Example 8.1 (continued): What is the estimated population mean fasting glucose among individuals with a waist circumference of 120 cm, who have never smoked, are age 35 years, female, and Hispanic, and have an annual income from $25,000 to < $55,000?
# Always include the intercept for estimation
# Specify a 1 for the intercept, a # for each continuous predictor
# and a 1 for each non-reference level of a categorical variable.
# If a predictor is at its reference level, it should be left out.
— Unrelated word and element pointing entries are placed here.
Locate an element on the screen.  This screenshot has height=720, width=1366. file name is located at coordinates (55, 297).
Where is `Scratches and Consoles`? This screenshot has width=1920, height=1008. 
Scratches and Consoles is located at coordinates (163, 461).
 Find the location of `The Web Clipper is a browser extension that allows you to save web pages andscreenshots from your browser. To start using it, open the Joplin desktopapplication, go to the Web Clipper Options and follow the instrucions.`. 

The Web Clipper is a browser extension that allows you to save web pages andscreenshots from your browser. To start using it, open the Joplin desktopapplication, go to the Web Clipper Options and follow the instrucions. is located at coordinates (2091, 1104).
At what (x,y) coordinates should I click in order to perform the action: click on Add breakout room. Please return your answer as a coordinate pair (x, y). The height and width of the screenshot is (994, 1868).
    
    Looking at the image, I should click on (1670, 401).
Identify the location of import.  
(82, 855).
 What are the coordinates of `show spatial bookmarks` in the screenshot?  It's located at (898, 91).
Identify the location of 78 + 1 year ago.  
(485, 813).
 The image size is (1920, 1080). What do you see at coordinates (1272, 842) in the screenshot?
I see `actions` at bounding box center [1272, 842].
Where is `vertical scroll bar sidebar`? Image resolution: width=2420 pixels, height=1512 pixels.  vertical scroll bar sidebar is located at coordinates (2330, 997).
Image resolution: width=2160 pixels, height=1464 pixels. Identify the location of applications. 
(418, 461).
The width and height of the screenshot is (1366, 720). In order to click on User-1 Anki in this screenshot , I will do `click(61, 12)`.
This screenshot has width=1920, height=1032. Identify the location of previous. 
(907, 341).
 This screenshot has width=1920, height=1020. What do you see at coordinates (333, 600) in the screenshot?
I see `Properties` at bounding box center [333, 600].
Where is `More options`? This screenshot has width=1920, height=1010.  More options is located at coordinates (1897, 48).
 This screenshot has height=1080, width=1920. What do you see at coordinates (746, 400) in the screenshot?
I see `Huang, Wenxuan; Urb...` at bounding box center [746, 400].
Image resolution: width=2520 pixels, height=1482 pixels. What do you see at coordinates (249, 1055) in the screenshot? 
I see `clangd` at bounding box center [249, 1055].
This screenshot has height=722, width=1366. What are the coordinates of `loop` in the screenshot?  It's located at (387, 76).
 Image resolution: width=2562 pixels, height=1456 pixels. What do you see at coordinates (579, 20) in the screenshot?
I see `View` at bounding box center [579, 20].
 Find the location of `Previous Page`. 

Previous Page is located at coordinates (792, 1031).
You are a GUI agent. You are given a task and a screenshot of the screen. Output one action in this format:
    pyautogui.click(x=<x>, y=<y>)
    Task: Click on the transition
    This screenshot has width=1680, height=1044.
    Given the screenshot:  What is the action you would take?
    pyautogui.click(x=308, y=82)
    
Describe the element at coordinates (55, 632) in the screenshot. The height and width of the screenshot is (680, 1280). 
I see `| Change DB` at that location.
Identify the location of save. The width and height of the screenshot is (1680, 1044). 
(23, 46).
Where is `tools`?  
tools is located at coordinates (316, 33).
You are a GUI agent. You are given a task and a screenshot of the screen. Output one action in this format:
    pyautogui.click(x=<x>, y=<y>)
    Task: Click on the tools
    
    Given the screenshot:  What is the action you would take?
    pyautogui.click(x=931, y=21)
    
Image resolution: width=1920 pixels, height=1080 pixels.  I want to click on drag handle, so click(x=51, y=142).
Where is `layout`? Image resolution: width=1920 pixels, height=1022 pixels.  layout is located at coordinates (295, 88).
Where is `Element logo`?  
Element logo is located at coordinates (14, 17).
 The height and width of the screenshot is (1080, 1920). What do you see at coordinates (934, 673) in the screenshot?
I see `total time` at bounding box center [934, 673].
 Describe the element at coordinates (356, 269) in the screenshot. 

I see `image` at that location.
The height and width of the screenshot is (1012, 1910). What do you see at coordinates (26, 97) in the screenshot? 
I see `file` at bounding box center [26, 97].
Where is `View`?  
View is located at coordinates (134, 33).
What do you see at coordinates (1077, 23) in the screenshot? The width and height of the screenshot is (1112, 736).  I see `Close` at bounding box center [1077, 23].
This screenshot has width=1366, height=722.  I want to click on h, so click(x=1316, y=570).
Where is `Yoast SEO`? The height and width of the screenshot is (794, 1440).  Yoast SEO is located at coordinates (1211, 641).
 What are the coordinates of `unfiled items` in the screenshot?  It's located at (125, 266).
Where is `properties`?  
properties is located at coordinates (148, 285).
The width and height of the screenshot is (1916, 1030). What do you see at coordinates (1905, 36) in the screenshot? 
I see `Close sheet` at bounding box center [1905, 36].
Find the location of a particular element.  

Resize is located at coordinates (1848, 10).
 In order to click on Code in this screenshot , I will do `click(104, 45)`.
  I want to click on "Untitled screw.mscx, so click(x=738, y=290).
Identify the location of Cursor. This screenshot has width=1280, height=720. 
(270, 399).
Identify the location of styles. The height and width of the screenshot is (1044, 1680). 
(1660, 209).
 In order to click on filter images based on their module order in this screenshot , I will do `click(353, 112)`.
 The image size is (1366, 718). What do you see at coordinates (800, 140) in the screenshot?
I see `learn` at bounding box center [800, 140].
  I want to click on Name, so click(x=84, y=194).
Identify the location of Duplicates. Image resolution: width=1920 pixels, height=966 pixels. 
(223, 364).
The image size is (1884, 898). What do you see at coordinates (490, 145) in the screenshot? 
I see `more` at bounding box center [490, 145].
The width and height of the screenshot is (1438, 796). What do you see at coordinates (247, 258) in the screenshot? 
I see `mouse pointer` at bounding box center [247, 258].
svycontrast_design_df(fit.ex8.1,
c("(Intercept)" = 1,
"BMXWAIST" = 120,
"RIDAGEYR" = 35,
"RIAGENDRFemale" = 1,
"income$25,000 to < $55,000" = 1))
## est lower upper
## 1 6.302 6.018 6.585
Conclusion: The estimated population mean fasting glucose among such individuals is 6.30 mmol/L (95% CI = 6.02, 6.59).
8.4.3 Interactions
The syntax for including an interaction in svyglm()
is exactly as in lm()
: add X:Z
to include an interaction between X
and Z
.
Example 8.2: Does the association between the outcome fasting glucose (LBDGLUSI
) and waist circumference (BMXWAIST
) depend on gender (RIAGENDR
), adjusted for smoking status, age, race, and income? Correctly incorporate the NHANES survey design to obtain an estimate of the waist circumference slope for each gender that is generalizable to the population.
fit.ex8.2 <- svyglm(LBDGLUSI ~ BMXWAIST + smoker + RIDAGEYR +
RIAGENDR + race_eth + income + BMXWAIST:RIAGENDR,
family=gaussian(), design=design.FST.nomiss)
round(
cbind(
summary(fit.ex8.2,
df.resid=degf(fit.ex8.2$survey.design))$coef,
confint(fit.ex8.2,
ddf=degf(fit.ex8.2$survey.design))
)
, 4)
## Estimate Std. Error t value Pr(>|t|) 2.5 % 97.5 %
## (Intercept) 3.2130 0.4739 6.7793 0.0000 2.2028 4.2231
## BMXWAIST 0.0239 0.0048 4.9532 0.0002 0.0136 0.0342
## smokerPast 0.1937 0.0991 1.9546 0.0695 -0.0175 0.4050
## smokerCurrent 0.0102 0.1151 0.0886 0.9305 -0.2351 0.2555
## RIDAGEYR 0.0208 0.0023 9.2184 0.0000 0.0160 0.0256
## RIAGENDRFemale -0.0256 0.5868 -0.0437 0.9657 -1.2765 1.2252
## race_ethNon-Hispanic White -0.3429 0.1447 -2.3705 0.0316 -0.6513 -0.0346
## race_ethNon-Hispanic Black -0.2495 0.1573 -1.5866 0.1335 -0.5848 0.0857
## race_ethNon-Hispanic Other -0.1085 0.1374 -0.7898 0.4420 -0.4014 0.1843
## income$25,000 to < $55,000 -0.1447 0.1409 -1.0269 0.3207 -0.4450 0.1556
## income$55,000+ -0.1257 0.0911 -1.3795 0.1880 -0.3198 0.0685
## BMXWAIST:RIAGENDRFemale -0.0031 0.0055 -0.5592 0.5843 -0.0147 0.0086
The p-value for BMXWAIST:RIAGENDRFemale
is larger than 0.05 so the interaction is not statistically significant.
To estimate the waist circumference slope at each level of gender, use svycontrast_design_df()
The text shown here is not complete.